# [EXTRACT TO READ]
74 Ill. 379 | Ill. | 1874
delivered the opinion of the Court:
The declaration in this case is in assumpsit, and contains only the common counts. Appellant pleaded his discharge in bankruptcy as to the several causes of action, to which appellee replied a new promise since the discharge, and on that plea issue was joined. With the declaration an itemized account was filed. Appellee offered, and read without objection at the time, as evidence, a promissory note of appellee. He also offered to read a chattel mortgage, which recited an indebtedness, but objections being interposed the same were sustained.
One question raised was, whether appellee could declare on the original cause of action, or whether he was bound to declare specially on the alleged new promise. Chitty, in his work on Pleading, states the rule to be “ when the subsequent promise is effectual, it is sufficient to declare upon the original consideration, unless where the promise is conditional, in which case it seems to be necessary for the creditor to declare specially.”
The authorities are not all harmonious on this question, but the doctrine best sustained by authority is that the original cause of action is not destroyed by the discharge in bankruptcy. The bar which the discharge interposes may be removed by an unconditional new promise, and the debt revived upon the original consideration. Shippey v. Henderson, 14 Johns. 178; Way v. Sperry, 6 Cush. 238; 1 Chitty’s Pleading, 54.
In Way v. Sperry it was decided an unconditional promise by the maker of a promissory note to pay the same to the payee imparted to it again the quality of negotiability, although the promise was founded on no new consideration, and was not in writing.
In the case at bar the new promise to pay, if one was made, removed the bar created by the discharge in bankruptcy, and hence the note was competent evidence, under the common counts, as an original cause of action. It was not necessary the promise should be in writing. Way v. Sperry, supra. In Graham v. Hunt, 8 B. Monroe, 7, to which our attention has been called, as holding the doctrine that a promise to pay a note barred by discharge in bankruptcy, to be valid must be in writing, the indebtedness seems to have been secured by a specialty, and it was held a mere parol promise to pay the debt did not revive the specialty by which it was originally secured. The case is not analogous, and can have no application to the case we are considering.

# [DATASET CONTENT]
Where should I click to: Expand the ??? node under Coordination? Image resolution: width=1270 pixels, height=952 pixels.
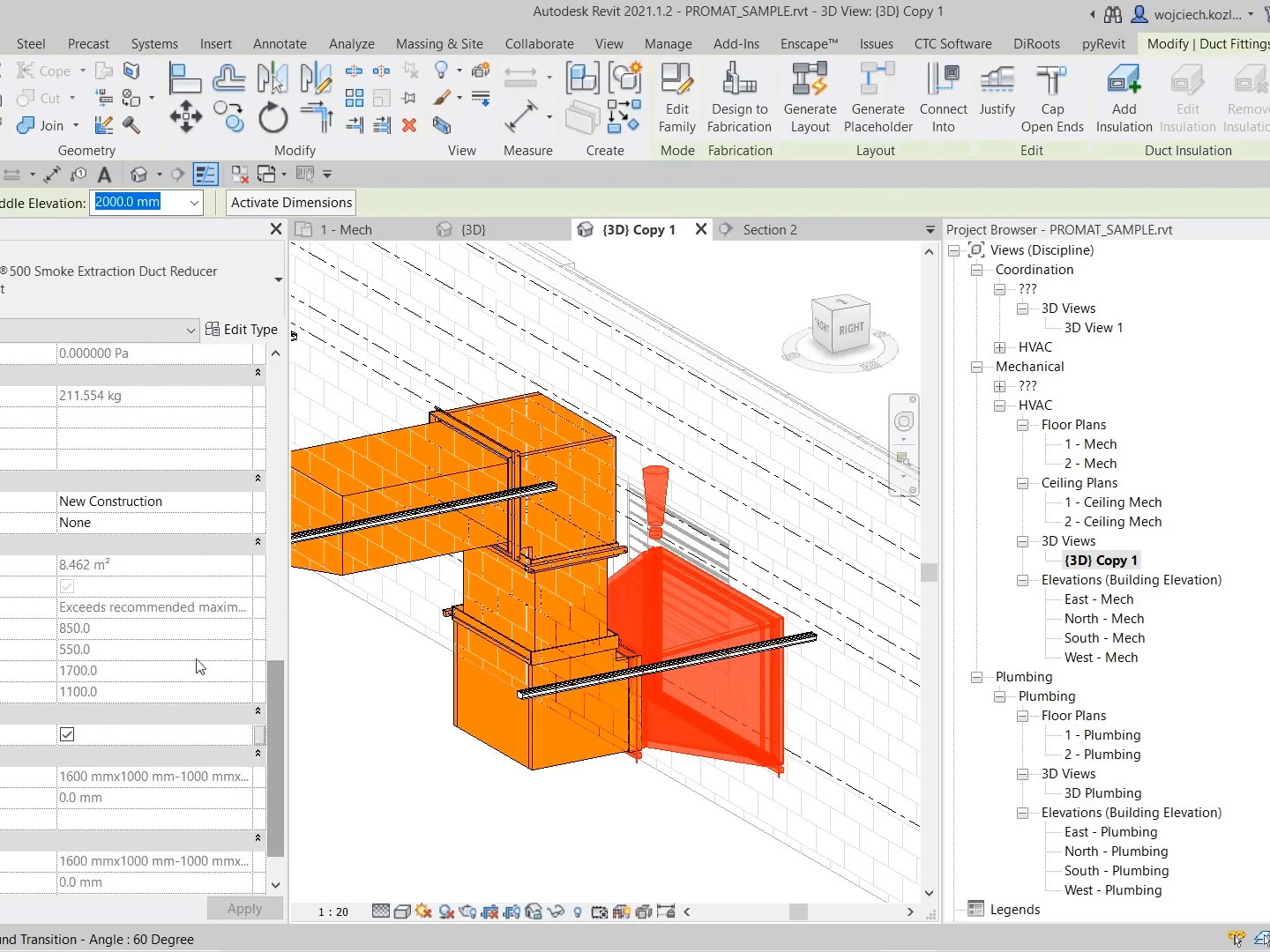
...
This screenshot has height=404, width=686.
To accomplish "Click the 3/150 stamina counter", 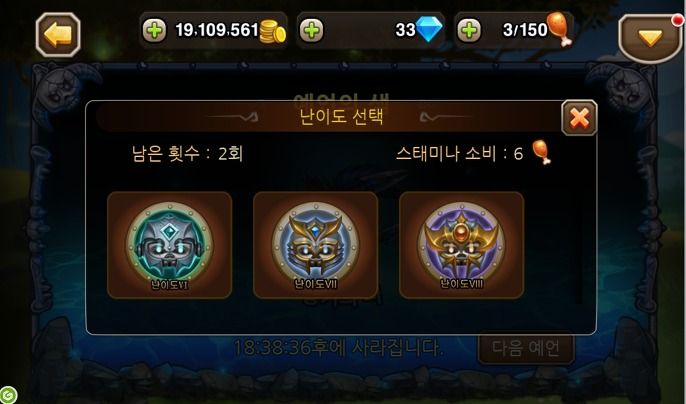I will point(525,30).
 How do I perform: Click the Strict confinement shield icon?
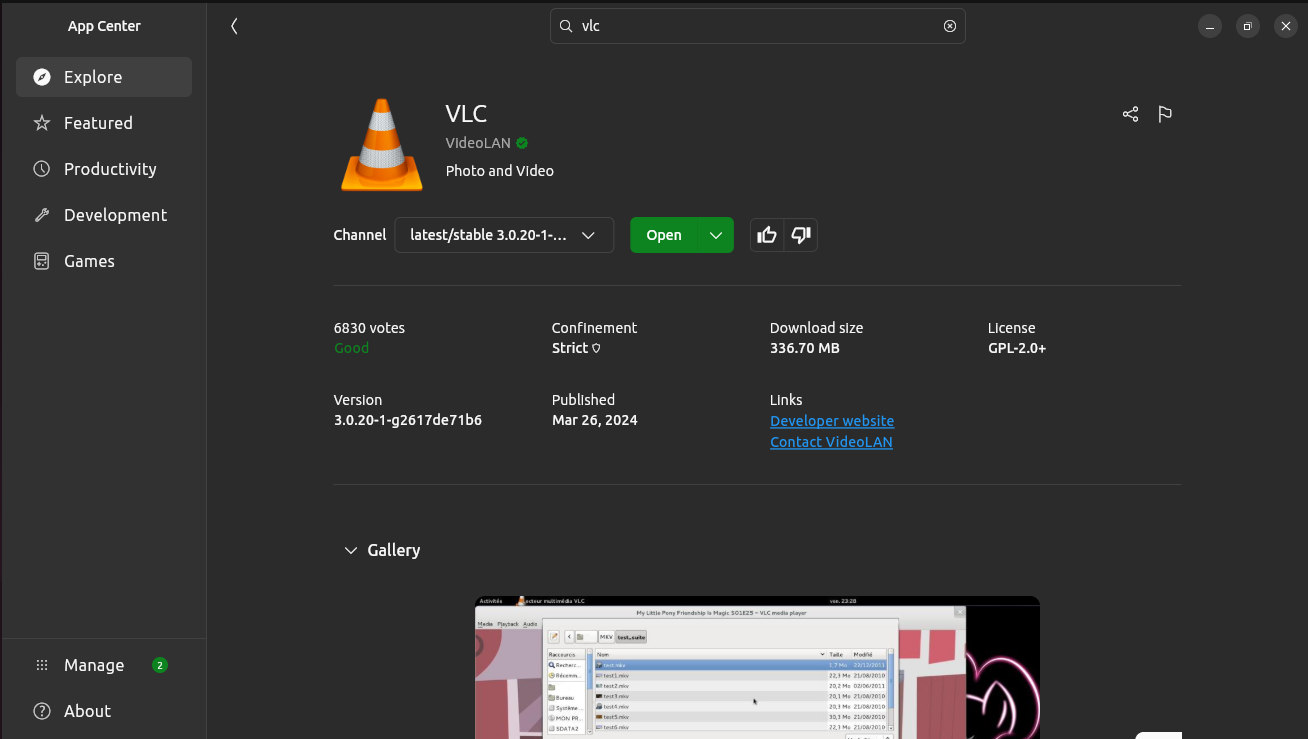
---
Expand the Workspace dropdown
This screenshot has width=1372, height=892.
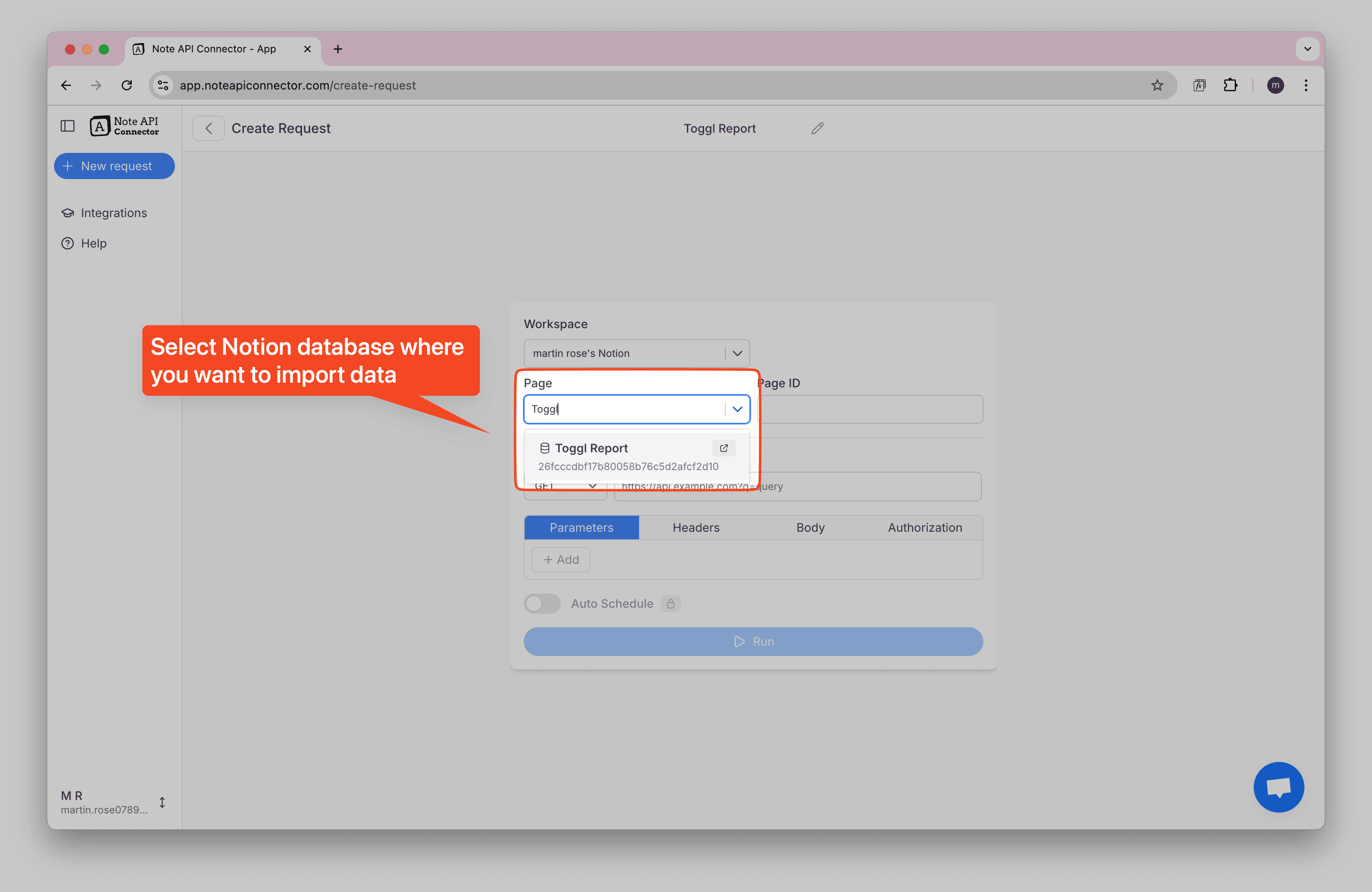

# [WHAT TO WORK ON]
a) Using the court opinion, state whether each of these agrees with it, answering yes or no and quoting the words that decide it: (i) the chattel mortgage was admitted into evidence; (ii) the new promise had to be in writing; (iii) in Way v. Sperry, the promise rested on no new consideration.
b) Pick up the court opinion after its final sentence and carry it forward.
None of the data is needed for this work.

# [RESULTS IN ORDER]
a)
(i) No: "objections being interposed the same were sustained."
(ii) No: "It was not necessary the promise should be in writing."
(iii) Yes: "although the promise was founded on no new consideration"

b)
The only question about which we can have any doubt is, whether there was an unconditional promise on the part of appellant to pay appellee the indebtedness which was due him prior to the discharge in bankruptcy. The question was submitted to the jury on instructions sufficiently accurate to enable them to comprehend the real issues involved, and it is not perceived how we can do otherwise than regard the verdict as settling the controverted facts.
The evidence, though slight, would justify the conclusion reached. The verdict is not so palpably against the weight of the evidence, as suggested, as would authorize a reversal of the judgment for that reason alone.
The instructions to which exceptions are taken, though not free from all imputation of unfairness in the manner of their construction, when construed with those given for appellant, could hardly be said to be of such a character as to mislead the jury. The substance of all the charges is, the jury must be satisfied from the evidence there was an unconditional promise, after the discharge in bankruptcy, to pay the indebtedness, before a recovery could be had. We can regard the verdict in no other light than as finding such a promise was made. This fact would support the judgment, and it must accordingly be affirmed.
Judgment affirmed.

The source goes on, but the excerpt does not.